A widely used industry provider of lead generation, technology and mortgage lending is suing two multiple listing services and a related entity in an Arizona federal district court for allegedly cutting off access to an online real estate scheduling platform.
Zillow Group and ShowingTime.com’s legal complaint against Arizona Regional Multiple Listing Service Inc., Multiple Listing Service Inc. and MLS Aligned LLC alleges the defendants have violated the Sherman Antitrust Act and engaged in a “conspiracy to monopolize.”
The lawsuit, first reported on by Law360, is in line with broader indications that challenges to established real estate sales models and related pushback are mounting, potentially changing the dynamics of the housing finance market.
With the market in flux and other recent developments calling into question buyer fees, online real estate platforms are seeking to protect their competitive position by ensuring they can offer their clients essential services.

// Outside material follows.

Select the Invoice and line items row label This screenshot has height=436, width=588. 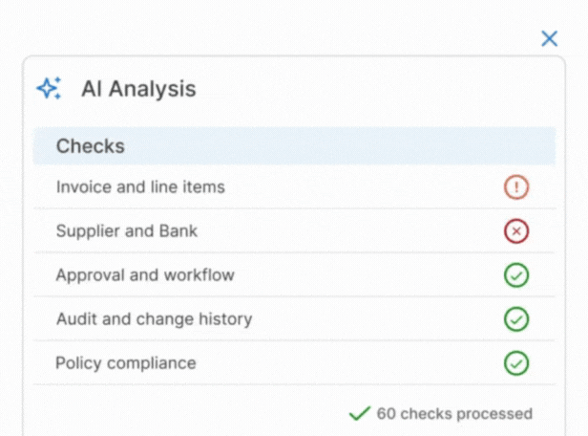[x=140, y=187]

“It makes sense that all the portals are thinking through their strategies,” said Rick Sharga, founder and CEO at CJ Patrick, a market intelligence and business advisory service firm.
Zillow said in court documents it has offered to keep ShowingTime embedded in the multiple listing services for free, so its importance is likely less related to directly generating revenue than as an additional impetus to use its broader services, including mortgage lending.
Buyer agents use ShowingTime to schedule visits to houses with those who represent sellers through the MLS, a function that’s central to the ability to compete for homes, court documents indicate.
The lawsuit challenges actions the defendants have taken to make it more difficult for real estate professionals, who are stakeholders in multiple listing services, to use the ShowingTime platform in deference to their own competing platform, Aligned Showings.
In 2021, the same year Zillow acquired ShowingTime, the defendants and other multiple listing services created MLS Aligned. Technology they acquired from Agent Inbox, a platform that became defunct in 2017, rebranded and relaunched in 2023 as Aligned Showings.
Defendants subsequently “began to remove integration for the ShowingTime platform from their member portals (or announce the removal of the integration was imminent),” the complaint alleges.
“By making Aligned Showings the only integrated option on the MLS member portal, the MLS defendants are substantially foreclosing ShowingTime from their markets and giving Aligned Showings a monopoly,” the suit claims.
Zillow shows particular concern about phasing out access to ShowingTime affects its Premier Agents, who pay for lead management services.
“When MLS defendants degrade ShowingTime’s functionality, Zillow will no longer be able to provide ‘real time’ showing scheduling to prospective homebuyers,” the complaint says. “Instead the user would request an appointment (without being able to see availability), which would then go to a Zillow Premier Agent, who then has to manually contact that listing agent to schedule the showing, introducing significant delay.”
The plaintiffs are seeking injunctive relief that “enjoins and restrains defendants from continuing their unlawful acts in violation of the Sherman Act,” compensatory and trebled damages under the Clayton Antitrust Act, and attorney costs and fees.